TEKS SUMBER →
Prajurit Brigif Linud/18 Trisula Gugur saat Pembaretan
“Seluruh biaya ditanggung satuan, kami memberikan santunan sebesar Rp 20 juta, sudah diserahkan kepada orangtua tadi siang (kemarin) dan sudah dilaksanakan upacara pemakaman secara militer,” urai pria yang pernah menjadi Komandan Kodim 0818/Wilayah Kabupaten Malang dan Kota Batu tersebut.
Susilo menambahkan, karena kejadian tersebut, pihak Brigif menghentikan seluruh kegiatan pada Jumat (11/4). Kemudian anggota langsung melaksanakan doa bersaam sesuai agama masing-masing. Prajurit yang memiliki keyakinan Islam menggelar doa di masjid.
Lantas bagaimana dengan memar yang ada di tubuh almarhum. Susilo memperkirakan memar itu disebabkan beban ransel seberat sekitar 25 kilogram. Serta proses hanmars ala militer yang mengharuskan prajurit merayap di sejumlah titik.
“Sama sekali tidak ada pemukulan, makanya kita otopsi dengan mengundang keluarga korban yang ada di Malang, untuk merayap memang latihan prajurit seperti itu, dengan membawa ransel berat berisi ransum masing-masing,” jelasnya.

DAFTAR TUGAS →
[1] Menurut teks sumber, berapa besar santunan yang diserahkan kepada orang tua prajurit?
[2] Ringkas teks sumber dalam tiga kalimat.
[3] Tolong tuliskan kembali teks sumber, semuanya mulai dari "Susilo menambahkan, karena" terus sampai ke "di sejumlah titik.".

DATA YANG DIBERIKAN →
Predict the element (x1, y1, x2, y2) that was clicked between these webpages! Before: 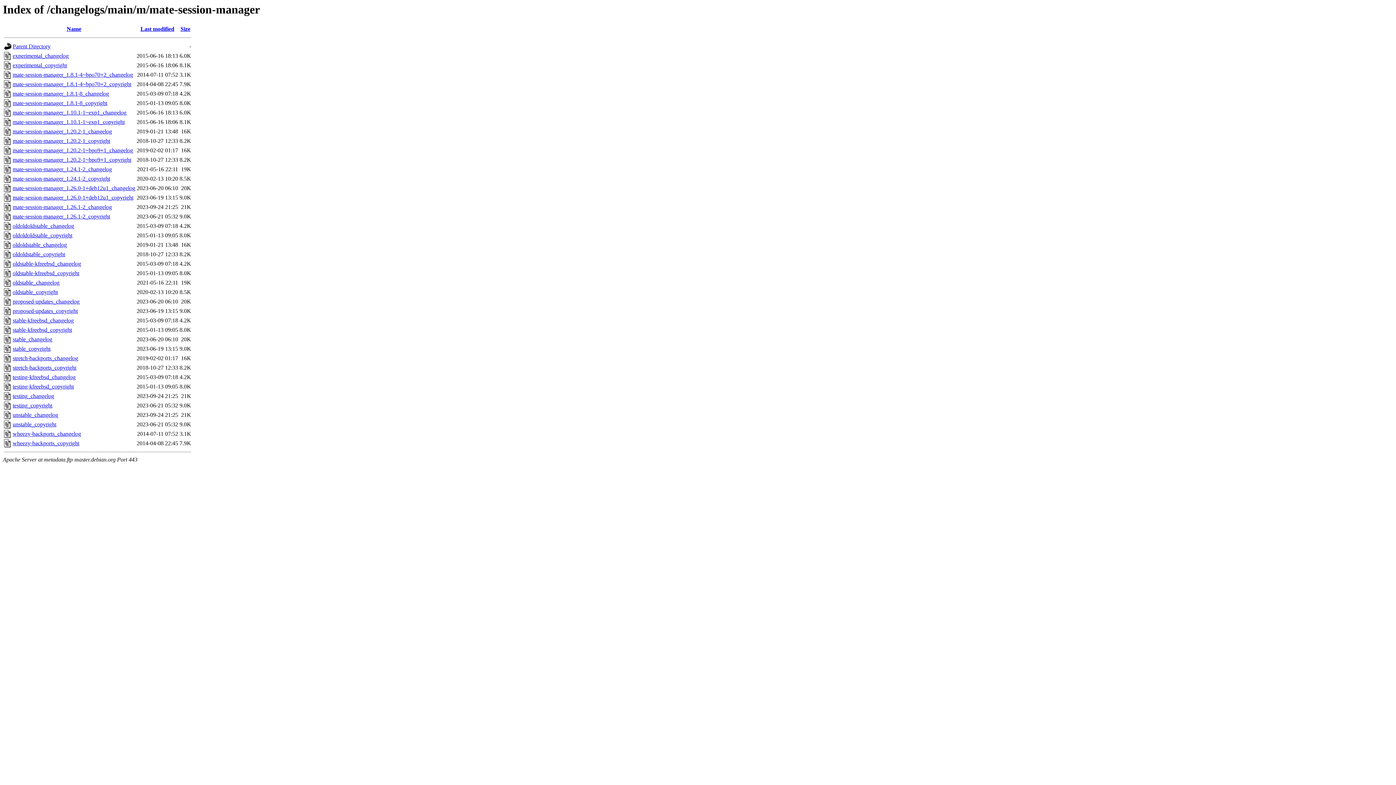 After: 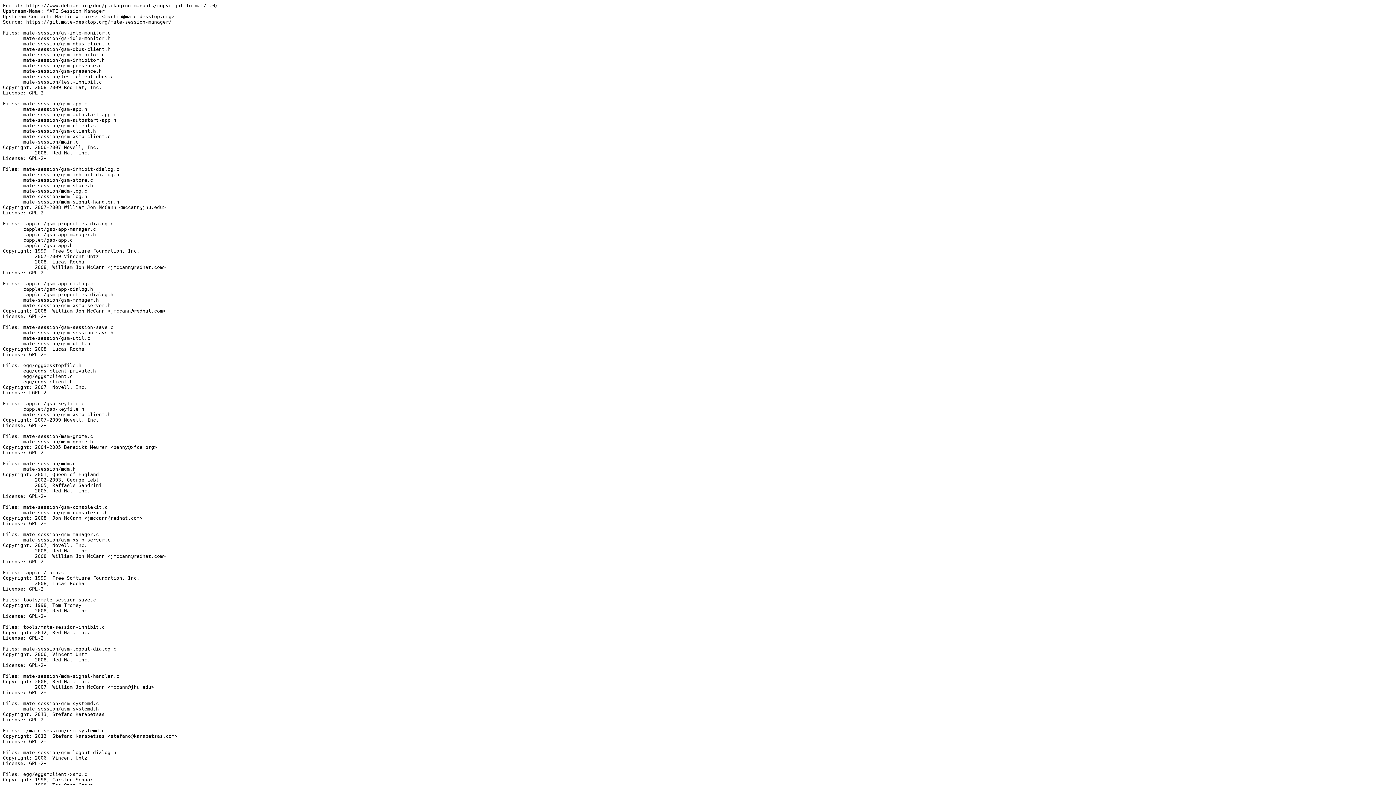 Action: label: oldoldstable_copyright bbox: (12, 251, 65, 257)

JAWABAN SOAL →
[1] Rp 20 juta.

[2] Seorang prajurit Brigif Linud/18 Trisula gugur saat pembaretan; satuan menanggung seluruh biaya, menyerahkan santunan Rp 20 juta kepada orang tua, dan melaksanakan upacara pemakaman secara militer. Setelah kejadian itu, pihak Brigif menghentikan seluruh kegiatan pada Jumat (11/4), lalu anggota berdoa bersama sesuai agama masing-masing. Susilo memperkirakan memar di tubuh almarhum disebabkan beban ransel sekitar 25 kilogram dan latihan merayap dalam hanmars, serta menegaskan tidak ada pemukulan dan otopsi dilakukan dengan mengundang keluarga korban.

[3]
Susilo menambahkan, karena kejadian tersebut, pihak Brigif menghentikan seluruh kegiatan pada Jumat (11/4). Kemudian anggota langsung melaksanakan doa bersaam sesuai agama masing-masing. Prajurit yang memiliki keyakinan Islam menggelar doa di masjid.
Lantas bagaimana dengan memar yang ada di tubuh almarhum. Susilo memperkirakan memar itu disebabkan beban ransel seberat sekitar 25 kilogram. Serta proses hanmars ala militer yang mengharuskan prajurit merayap di sejumlah titik.